• [PROVIDED ENTRIES]
########
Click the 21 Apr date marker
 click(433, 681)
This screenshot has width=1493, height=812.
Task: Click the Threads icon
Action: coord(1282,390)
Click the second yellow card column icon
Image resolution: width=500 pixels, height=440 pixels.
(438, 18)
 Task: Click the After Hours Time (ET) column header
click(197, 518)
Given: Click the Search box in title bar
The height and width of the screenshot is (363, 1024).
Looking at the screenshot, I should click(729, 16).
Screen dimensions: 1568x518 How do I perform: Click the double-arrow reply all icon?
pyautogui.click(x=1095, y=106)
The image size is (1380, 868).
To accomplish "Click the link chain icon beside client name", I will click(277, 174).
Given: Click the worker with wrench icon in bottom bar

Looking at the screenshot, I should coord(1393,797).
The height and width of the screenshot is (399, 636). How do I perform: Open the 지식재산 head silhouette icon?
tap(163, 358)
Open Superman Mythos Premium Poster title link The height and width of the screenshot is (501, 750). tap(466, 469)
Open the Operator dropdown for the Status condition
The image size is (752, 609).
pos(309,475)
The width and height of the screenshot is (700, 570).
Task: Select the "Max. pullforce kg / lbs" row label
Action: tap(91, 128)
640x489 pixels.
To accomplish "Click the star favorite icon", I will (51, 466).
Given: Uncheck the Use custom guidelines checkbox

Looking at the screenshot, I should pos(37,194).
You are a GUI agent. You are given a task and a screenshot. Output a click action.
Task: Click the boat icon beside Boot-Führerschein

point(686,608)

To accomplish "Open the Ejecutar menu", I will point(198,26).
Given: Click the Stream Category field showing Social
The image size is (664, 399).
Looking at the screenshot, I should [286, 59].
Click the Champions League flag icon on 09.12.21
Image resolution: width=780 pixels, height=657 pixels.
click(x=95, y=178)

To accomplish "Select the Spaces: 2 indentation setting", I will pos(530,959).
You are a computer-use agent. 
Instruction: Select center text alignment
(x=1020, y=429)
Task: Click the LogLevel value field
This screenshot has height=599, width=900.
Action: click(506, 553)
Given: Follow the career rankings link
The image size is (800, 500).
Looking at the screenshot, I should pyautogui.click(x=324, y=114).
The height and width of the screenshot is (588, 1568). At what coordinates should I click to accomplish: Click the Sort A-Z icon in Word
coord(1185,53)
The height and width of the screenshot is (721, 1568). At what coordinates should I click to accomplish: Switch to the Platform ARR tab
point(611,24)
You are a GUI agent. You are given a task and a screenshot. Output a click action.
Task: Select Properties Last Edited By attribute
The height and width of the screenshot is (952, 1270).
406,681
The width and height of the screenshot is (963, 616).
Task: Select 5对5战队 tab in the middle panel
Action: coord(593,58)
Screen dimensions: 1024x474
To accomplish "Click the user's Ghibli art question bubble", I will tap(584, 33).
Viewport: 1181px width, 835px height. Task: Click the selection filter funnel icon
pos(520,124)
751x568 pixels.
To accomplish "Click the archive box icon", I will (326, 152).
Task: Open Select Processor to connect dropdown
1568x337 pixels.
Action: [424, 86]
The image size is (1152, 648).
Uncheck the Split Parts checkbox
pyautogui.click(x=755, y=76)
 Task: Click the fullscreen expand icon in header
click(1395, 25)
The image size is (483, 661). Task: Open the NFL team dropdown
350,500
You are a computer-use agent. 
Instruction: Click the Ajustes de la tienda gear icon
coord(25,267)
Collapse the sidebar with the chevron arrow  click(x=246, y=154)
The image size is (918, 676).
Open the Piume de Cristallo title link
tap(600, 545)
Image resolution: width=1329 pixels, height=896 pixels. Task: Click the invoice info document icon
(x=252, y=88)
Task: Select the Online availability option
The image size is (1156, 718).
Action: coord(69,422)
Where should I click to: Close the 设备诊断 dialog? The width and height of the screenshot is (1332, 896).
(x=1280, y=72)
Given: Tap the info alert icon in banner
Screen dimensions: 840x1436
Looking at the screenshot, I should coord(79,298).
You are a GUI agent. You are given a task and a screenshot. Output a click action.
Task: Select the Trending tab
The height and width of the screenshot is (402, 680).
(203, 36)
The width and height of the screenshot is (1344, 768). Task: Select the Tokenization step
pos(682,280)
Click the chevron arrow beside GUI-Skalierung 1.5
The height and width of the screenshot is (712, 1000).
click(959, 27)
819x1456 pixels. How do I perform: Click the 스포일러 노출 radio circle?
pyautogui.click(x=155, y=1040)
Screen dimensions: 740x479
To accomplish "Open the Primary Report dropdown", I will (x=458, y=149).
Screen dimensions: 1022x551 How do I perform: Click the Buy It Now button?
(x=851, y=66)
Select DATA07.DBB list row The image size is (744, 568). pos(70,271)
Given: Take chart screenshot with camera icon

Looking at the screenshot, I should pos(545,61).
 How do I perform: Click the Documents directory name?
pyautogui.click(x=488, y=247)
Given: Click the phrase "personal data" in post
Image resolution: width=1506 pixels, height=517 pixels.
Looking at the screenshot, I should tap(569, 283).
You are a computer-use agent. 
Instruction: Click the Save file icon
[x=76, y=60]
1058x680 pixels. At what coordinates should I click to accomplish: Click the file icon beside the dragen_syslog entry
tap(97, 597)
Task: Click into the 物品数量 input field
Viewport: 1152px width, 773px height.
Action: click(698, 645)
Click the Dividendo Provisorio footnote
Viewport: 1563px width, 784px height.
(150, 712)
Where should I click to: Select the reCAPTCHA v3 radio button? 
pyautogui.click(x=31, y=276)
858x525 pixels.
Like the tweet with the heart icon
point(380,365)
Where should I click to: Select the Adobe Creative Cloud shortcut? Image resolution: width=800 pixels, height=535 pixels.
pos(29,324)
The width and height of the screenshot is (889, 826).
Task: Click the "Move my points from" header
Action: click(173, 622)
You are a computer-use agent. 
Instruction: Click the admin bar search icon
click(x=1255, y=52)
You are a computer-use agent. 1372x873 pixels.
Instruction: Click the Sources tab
########
• [TASK TO COMPLETE] Your answer should consist solely of the lines above from the line with "Task: Click the LogLevel value field" to the line with "Task: Select Properties", both included, reproduced exactly.

• [WRITTEN REPLY]
Task: Click the LogLevel value field
This screenshot has height=599, width=900.
Action: click(506, 553)
Given: Follow the career rankings link
The image size is (800, 500).
Looking at the screenshot, I should pyautogui.click(x=324, y=114).
The height and width of the screenshot is (588, 1568). At what coordinates should I click to accomplish: Click the Sort A-Z icon in Word
coord(1185,53)
The height and width of the screenshot is (721, 1568). At what coordinates should I click to accomplish: Switch to the Platform ARR tab
point(611,24)
You are a GUI agent. You are given a task and a screenshot. Output a click action.
Task: Select Properties Last Edited By attribute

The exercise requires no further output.